What the D.A. changed

Under the new directive, prosecutors are instructed to review every Pathway Center referral and check whether the person has actually engaged in services. If the D.A.'s office cannot verify meaningful engagement within a 90-day window, prosecutors are to file charges. If someone completes services during that period, the office will drop the case, according to OPB. Adam Gibbs, general counsel for the D.A.'s office, framed the change as an effort to use the one lever prosecutors truly control, charging decisions, rather than trying to run the county-operated program from the sidelines.

How the deflection program performed

The numbers that prompted the shift are not pretty. A one-year review cited roughly 606 police drop-offs to the Pathway Center and only 113 completed deflections. The center averaged fewer than two visits a day, and many people left before even getting an assessment, according to reporting by FOX 12. Those low participation and completion rates are the data points Vasquez says pushed him toward a tougher charging posture.

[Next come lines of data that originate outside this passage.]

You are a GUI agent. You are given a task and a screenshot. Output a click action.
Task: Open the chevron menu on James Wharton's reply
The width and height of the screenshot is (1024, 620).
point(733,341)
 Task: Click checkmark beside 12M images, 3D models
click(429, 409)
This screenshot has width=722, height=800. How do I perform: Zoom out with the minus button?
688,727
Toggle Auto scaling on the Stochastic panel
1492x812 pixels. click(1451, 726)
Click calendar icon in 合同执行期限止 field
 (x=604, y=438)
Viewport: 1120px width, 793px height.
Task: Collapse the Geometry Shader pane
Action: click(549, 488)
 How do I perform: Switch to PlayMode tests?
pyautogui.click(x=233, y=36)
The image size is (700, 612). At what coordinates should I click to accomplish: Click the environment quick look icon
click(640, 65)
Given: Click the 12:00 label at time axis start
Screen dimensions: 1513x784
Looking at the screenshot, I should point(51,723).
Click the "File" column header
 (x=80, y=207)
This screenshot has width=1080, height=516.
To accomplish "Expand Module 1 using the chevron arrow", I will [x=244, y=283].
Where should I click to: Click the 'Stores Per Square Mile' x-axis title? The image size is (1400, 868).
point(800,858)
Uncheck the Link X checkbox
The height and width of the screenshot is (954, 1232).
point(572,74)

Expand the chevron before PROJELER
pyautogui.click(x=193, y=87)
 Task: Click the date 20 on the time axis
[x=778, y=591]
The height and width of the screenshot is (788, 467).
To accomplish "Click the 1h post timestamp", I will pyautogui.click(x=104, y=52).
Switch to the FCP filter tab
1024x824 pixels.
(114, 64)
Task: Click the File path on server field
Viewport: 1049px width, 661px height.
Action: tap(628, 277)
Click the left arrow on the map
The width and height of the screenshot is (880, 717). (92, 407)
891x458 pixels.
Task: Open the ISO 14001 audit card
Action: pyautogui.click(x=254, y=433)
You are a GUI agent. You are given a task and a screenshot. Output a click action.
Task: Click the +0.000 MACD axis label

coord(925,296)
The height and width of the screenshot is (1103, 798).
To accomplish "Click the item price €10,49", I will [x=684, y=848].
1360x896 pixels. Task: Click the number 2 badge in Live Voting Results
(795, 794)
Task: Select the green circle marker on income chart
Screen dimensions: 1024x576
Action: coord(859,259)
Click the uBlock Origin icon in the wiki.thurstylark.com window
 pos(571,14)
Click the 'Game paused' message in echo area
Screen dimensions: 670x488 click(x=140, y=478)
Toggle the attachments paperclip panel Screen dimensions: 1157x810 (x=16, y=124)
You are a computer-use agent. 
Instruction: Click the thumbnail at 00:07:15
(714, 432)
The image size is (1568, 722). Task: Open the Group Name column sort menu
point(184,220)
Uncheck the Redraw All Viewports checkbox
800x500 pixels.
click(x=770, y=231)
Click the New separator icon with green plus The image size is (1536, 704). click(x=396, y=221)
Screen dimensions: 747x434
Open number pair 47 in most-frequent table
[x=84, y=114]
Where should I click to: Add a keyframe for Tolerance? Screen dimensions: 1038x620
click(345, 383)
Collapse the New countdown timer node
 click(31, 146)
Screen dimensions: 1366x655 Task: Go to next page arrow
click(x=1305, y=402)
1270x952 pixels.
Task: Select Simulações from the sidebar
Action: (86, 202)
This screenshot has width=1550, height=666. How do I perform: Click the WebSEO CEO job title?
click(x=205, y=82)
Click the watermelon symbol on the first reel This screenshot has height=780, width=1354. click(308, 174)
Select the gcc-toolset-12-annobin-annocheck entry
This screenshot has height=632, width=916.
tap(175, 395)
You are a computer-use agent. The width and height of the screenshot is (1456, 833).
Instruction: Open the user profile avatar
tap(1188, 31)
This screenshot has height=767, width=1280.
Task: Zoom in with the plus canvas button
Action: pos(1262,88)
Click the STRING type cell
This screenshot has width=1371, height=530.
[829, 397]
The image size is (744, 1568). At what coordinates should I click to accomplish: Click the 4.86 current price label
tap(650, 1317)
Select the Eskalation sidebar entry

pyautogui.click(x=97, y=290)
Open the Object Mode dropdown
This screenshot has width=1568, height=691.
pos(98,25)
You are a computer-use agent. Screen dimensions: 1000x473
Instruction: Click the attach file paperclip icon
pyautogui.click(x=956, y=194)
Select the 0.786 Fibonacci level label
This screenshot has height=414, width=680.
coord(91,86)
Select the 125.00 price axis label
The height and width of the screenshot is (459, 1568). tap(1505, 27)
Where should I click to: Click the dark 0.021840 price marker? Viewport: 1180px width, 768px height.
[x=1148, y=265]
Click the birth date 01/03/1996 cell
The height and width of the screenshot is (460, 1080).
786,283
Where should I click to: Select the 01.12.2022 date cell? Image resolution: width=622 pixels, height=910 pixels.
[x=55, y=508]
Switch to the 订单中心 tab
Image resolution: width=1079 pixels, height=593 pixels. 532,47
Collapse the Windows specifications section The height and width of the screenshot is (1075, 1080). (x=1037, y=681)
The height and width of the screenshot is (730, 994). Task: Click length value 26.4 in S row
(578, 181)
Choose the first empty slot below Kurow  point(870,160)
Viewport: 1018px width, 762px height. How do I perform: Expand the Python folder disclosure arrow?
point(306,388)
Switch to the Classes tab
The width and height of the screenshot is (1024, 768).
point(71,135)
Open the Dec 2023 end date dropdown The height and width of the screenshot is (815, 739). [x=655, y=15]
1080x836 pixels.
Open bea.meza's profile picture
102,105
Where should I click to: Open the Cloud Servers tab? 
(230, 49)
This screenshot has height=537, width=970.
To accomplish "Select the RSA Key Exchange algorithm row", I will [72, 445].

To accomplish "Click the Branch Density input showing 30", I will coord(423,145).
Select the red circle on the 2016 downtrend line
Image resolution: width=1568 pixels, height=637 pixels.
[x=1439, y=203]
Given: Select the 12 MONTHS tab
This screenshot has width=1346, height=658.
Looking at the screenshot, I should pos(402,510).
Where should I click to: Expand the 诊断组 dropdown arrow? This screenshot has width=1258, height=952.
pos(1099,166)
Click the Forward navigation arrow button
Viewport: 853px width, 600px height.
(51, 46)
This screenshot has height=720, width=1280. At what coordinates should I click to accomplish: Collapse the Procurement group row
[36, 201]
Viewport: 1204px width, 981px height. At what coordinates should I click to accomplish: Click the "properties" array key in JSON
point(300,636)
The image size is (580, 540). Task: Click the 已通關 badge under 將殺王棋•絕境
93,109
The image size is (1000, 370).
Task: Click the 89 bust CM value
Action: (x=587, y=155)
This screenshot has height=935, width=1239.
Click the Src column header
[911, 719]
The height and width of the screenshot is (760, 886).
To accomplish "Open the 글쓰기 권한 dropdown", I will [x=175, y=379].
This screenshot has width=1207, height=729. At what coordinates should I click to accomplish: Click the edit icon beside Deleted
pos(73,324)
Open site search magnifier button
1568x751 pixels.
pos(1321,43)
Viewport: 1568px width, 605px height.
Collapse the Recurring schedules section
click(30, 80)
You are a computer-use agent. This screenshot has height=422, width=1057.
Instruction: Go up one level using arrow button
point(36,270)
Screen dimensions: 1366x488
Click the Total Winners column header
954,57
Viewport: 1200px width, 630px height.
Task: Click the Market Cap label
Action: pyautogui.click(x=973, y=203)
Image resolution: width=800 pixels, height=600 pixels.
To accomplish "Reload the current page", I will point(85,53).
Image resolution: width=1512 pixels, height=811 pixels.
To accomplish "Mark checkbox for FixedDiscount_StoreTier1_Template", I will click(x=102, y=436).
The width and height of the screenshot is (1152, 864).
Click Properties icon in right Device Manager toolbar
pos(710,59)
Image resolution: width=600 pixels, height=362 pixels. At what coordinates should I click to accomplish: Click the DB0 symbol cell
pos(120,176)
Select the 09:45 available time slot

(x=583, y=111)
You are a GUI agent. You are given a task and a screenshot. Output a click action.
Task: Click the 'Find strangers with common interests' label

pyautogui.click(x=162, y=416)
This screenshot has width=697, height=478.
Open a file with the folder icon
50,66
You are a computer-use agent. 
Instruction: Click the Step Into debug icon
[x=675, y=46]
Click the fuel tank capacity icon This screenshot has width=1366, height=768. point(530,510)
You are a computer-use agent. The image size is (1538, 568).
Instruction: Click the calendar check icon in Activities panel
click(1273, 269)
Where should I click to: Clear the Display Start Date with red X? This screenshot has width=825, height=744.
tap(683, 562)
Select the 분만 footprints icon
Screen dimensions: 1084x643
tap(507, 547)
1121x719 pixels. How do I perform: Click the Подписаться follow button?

County points to earlier wins

County officials counter that the program looked a lot better at the start. In a news release on the initial rollout, the county reported that 67 percent of 212 referred people engaged with deflection services, and that referrals for housing, peer support, and outpatient care were the most common next steps, according to Multnomah County. The county also noted that it was already piloting transportation options and adding sobering beds in an attempt to make it easier for people to get into care and stay there.

Seattle's different tack

North up I-5, Seattle is leaning the other way. Seattle City Attorney Erika Evans issued a Jan. 1 memo telling her office to re-review some possession and public-use police reports for possible diversion into the LEAD program instead of immediate prosecution, according to Axios and the memo posted on DocumentCloud. At the same time, Seattle officials and the mayor's office say police there have kept up the pressure on felony trafficking and serious narcotics cases, pointing to increases in trafficking prosecutions through September 2025 and noting that the third-quarter total already exceeded all 2024 cases, according to the Mayor's Office.

Voices in Portland

On the ground in Portland, reaction has been cautious rather than fiery. The executive director of CityTeam Portland said a mix of "compassion and consequences" could lead to better outcomes for people in addiction, as reported by Willamette Week. Other leaders are less optimistic, warning that the treatment system is already stretched thin. Commissioner Meghan Moyer argued that the current model "doesn't fundamentally work," and the county sheriff has stressed that jails are not set up to function as treatment centers, a point highlighted in national coverage by Fox News. The core tension is straightforward and unresolved: how to demand accountability when there may not be enough beds or services to catch everyone who says yes.

Policy and legal context

Vasquez's move unfolds in the middle of Oregon's broader pivot on drug policy. After lawmakers reversed Measure 110, House Bill 4002 re-criminalized drug possession while providing new funding and giving counties wide latitude to design their own deflection programs, as explained by OPB. Prosecutors have been clear that their role is limited to deciding whether to file charges, which is why the D.A.'s office is using charging policy as its main tool to push for stronger program results.

What to watch next

Vasquez says his office plans to work with the county health department and county commissioners to track how often people engage with the Pathway Center and to refine the criteria that trigger prosecution. County officials, for their part, point to planned tweaks to the program intended to boost follow-up and improve access to services, according to Multnomah County. Local reporters have noted that the D.A. set an early-January timeline for rolling out the policy, and advocates and service providers will be watching closely to see whether tougher charging rules nudge more people into treatment or simply channel more of them into the criminal system.